◆ KURZAUFGABE 1
Übertragen Sie die folgenden Zeilen aus den Einträgen unverändert: Beginnen Sie bei der Zeile mit „You are a GUI“ und hören Sie nach der Zeile mit „Action: 883,18“ auf, beide Zeilen eingeschlossen. Die Bilder lassen Sie in Ihrer Antwort weg.

◆ AUSZUG
———

# xml über webservice



## dummy89 (6. Jun 2008)

hallo!
sollte einen webservice schreiben, der eine xml file liefert. kann mir jemand tips geben, wie das funktioniert?
lg


----------



## javasimon (7. Jun 2008)

ein webservice liefert immer XML! schau mal in wikipedia nach: http://de.wikipedia.org/wiki/Webservice
wie willst du den WS denn erstellen? eclipse oder netbeans bieten tolle funtionen um einen WS zu machen! oder wenn du java 6 benutzt geht das jetzt mit annotations noch einfacher. auf google findest du viele anleitungen dazu: http://www.google.ch/search?hl=de&q=java+6+webservice&btnG=Suche&meta=


----------



## dummy89 (7. Jun 2008)

Ich habe bereits einen web service geschrieben, der eine (von mir implementierte) Klasse zurückliefert. Mein Lehrer war mit meiner Lösung nicht zufrieden und hat nur gemeint, er möchte, dass ich das mit xml löse, da der returnwert nicht nur daten einer klasse, sonder auch noch aus anderen klassen enthalten soll (da es sich um eine art lizenzdatei handelt).

———

◆ AUSZÜGE DER EINTRÄGE
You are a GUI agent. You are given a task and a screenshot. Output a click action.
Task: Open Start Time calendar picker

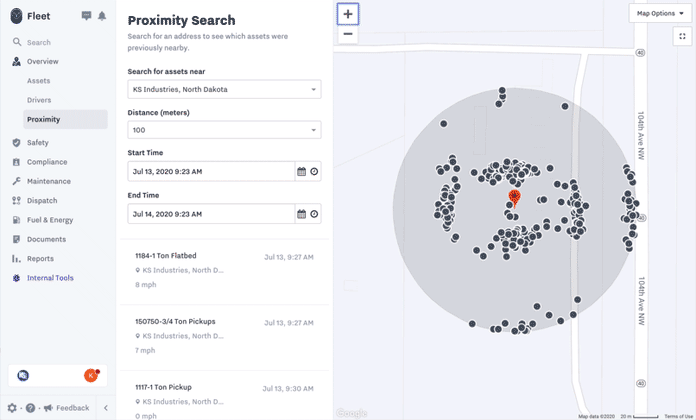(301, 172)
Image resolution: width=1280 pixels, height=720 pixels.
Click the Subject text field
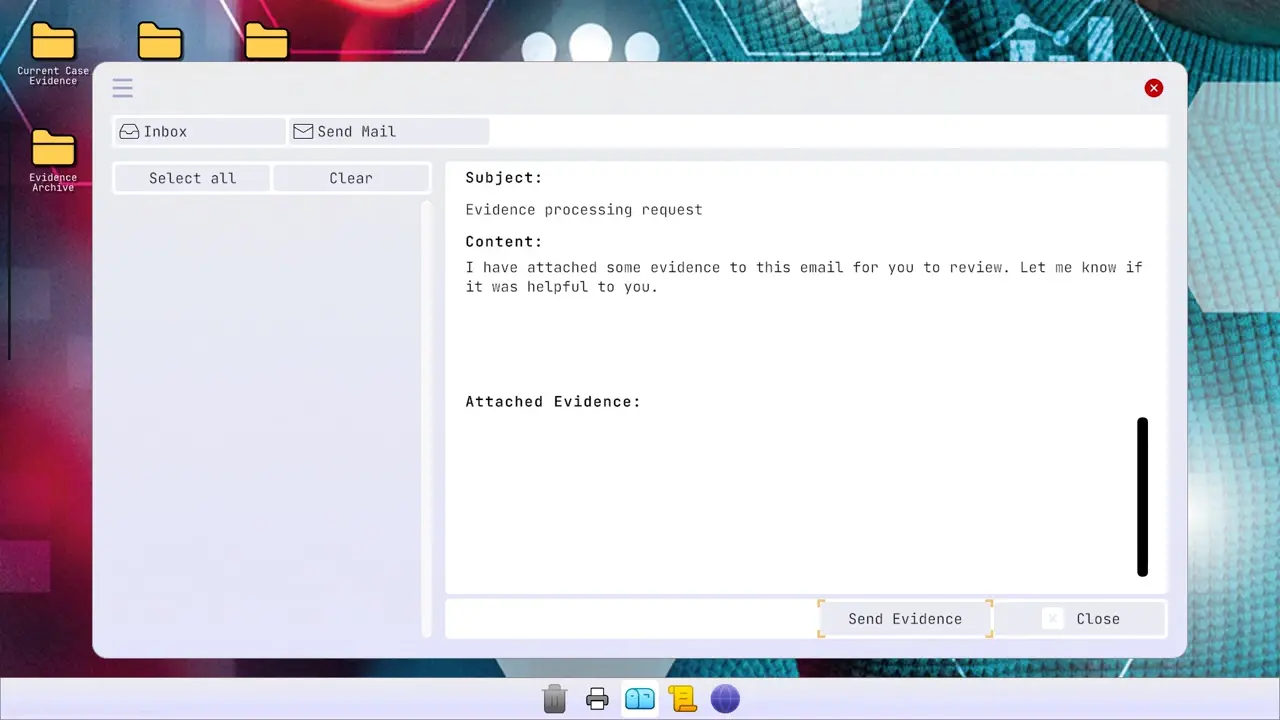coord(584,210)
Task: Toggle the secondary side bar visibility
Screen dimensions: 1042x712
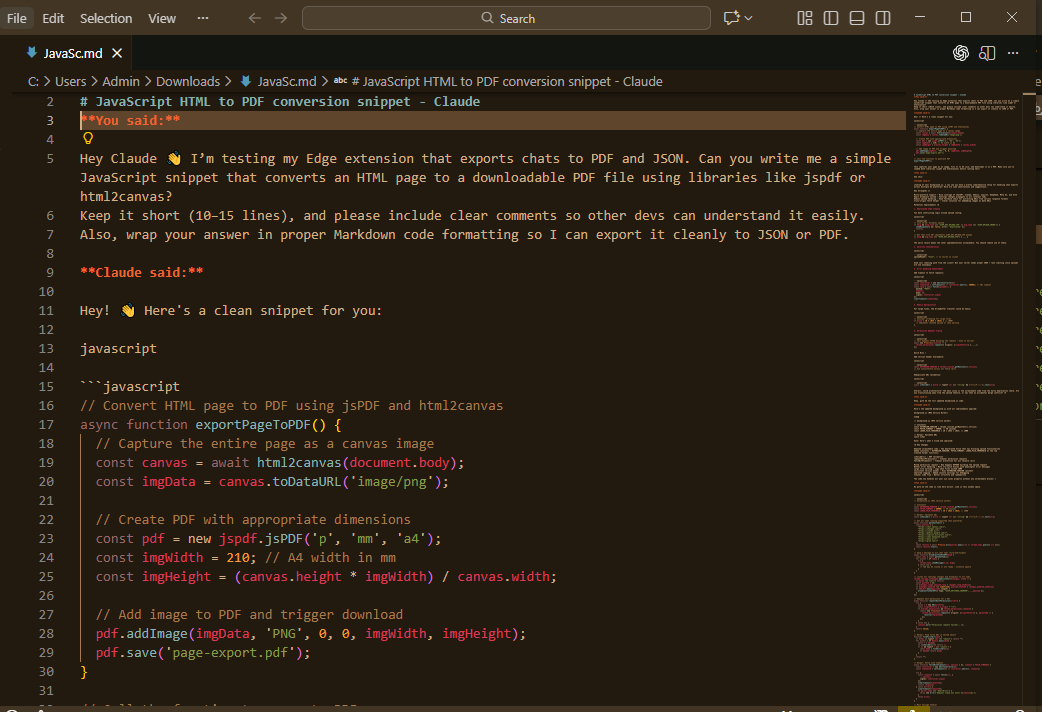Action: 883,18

———

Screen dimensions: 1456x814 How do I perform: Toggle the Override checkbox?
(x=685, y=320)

———

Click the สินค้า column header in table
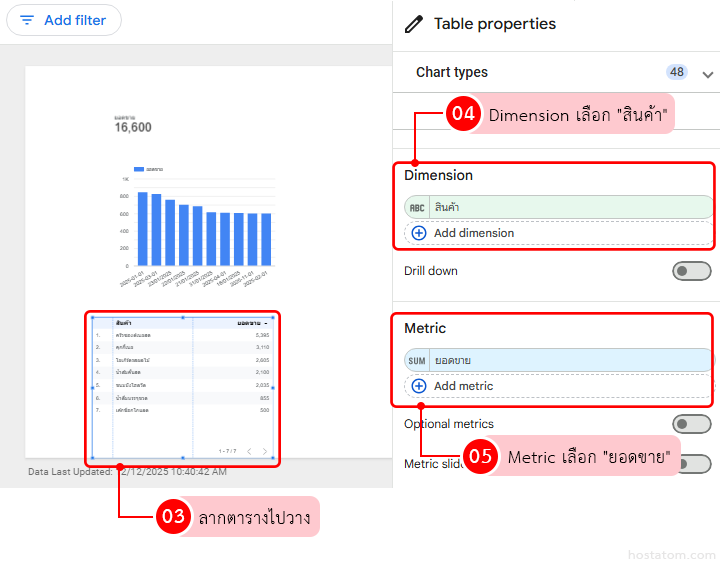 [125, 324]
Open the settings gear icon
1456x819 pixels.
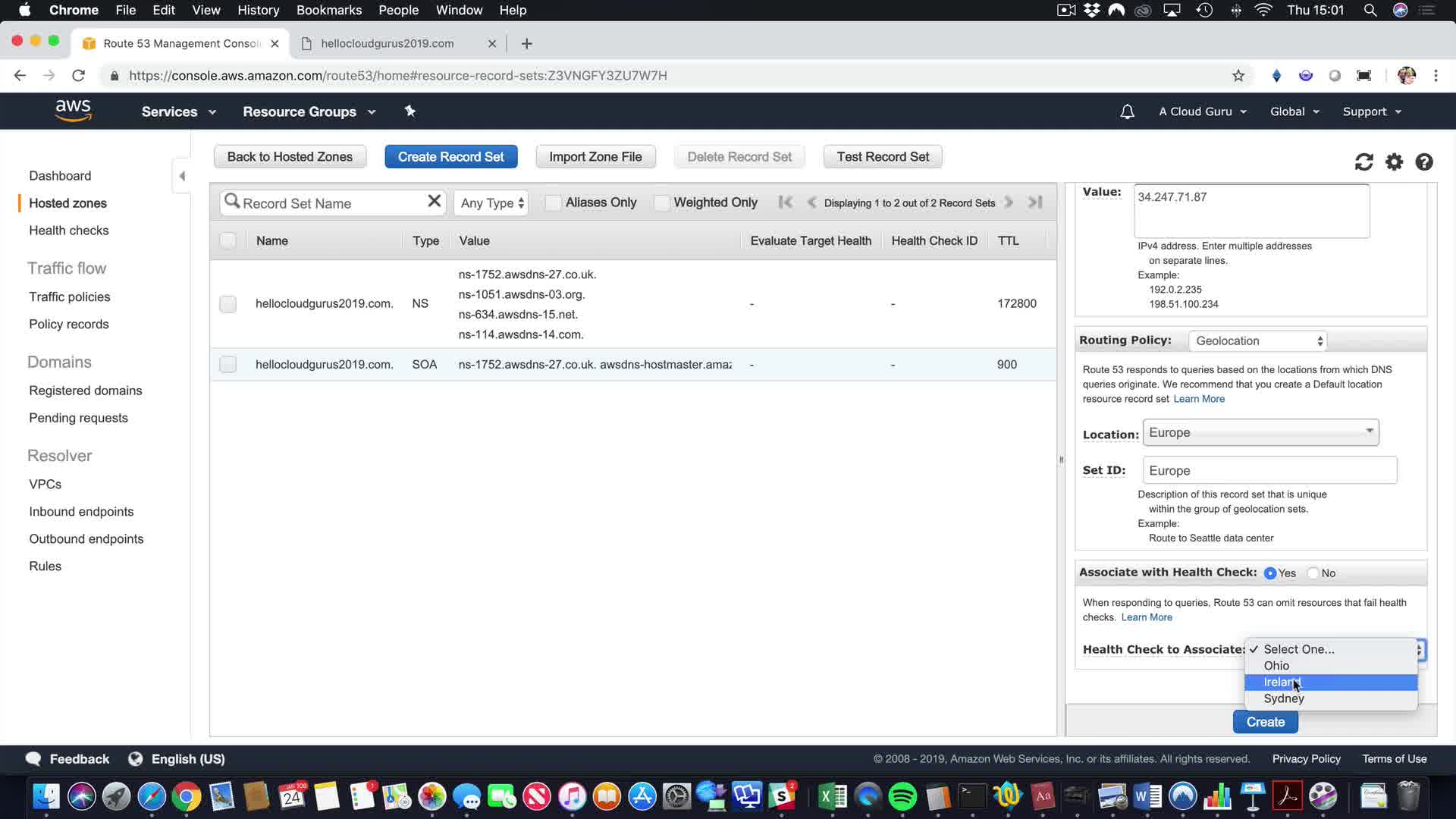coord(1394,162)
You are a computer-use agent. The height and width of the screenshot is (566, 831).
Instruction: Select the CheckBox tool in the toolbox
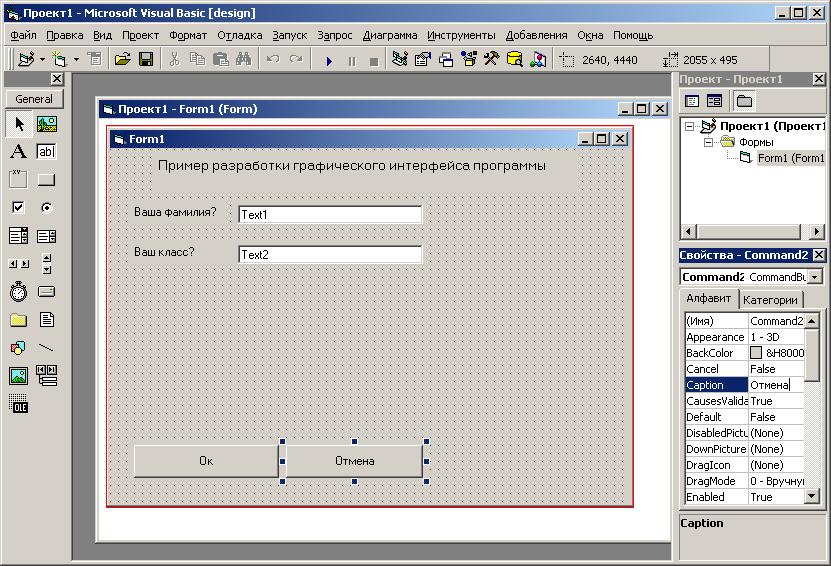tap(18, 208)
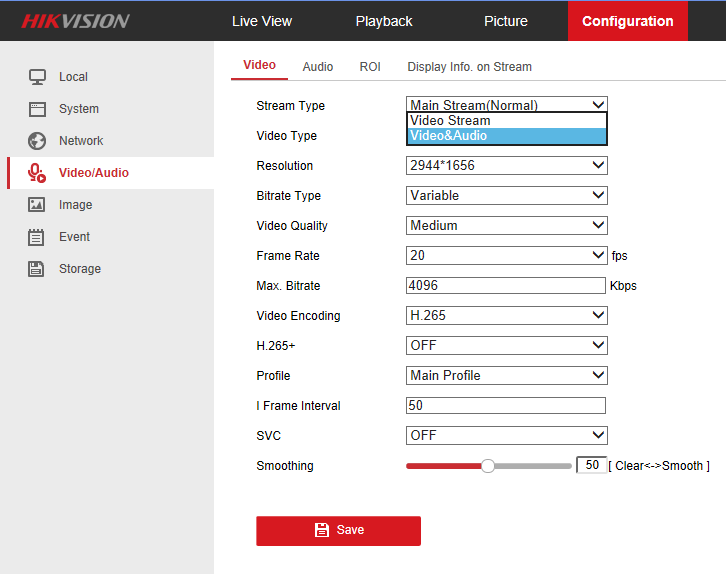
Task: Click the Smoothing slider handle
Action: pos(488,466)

———

◆ KURZAUFGABE 2
Beantworten Sie anhand der Forumsdiskussion kurz:
(a) Was liefert laut javasimon ein Webservice immer?
(b) Welche beiden Entwicklungsumgebungen nennt javasimon als Hilfe beim Erstellen eines Webservice?
(c) Um welche Art von Datei handelt es sich laut dummy89 beim gewünschten Rückgabewert?

◆ VOLLSTÄNDIGE ANTWORT 1
You are a GUI agent. You are given a task and a screenshot. Output a click action.
Task: Open Start Time calendar picker

(301, 172)
Image resolution: width=1280 pixels, height=720 pixels.
Click the Subject text field
coord(584,210)
Task: Toggle the secondary side bar visibility
Screen dimensions: 1042x712
Action: 883,18

◆ VOLLSTÄNDIGE ANTWORT 2
(a) XML
(b) Eclipse und NetBeans
(c) Um eine Art Lizenzdatei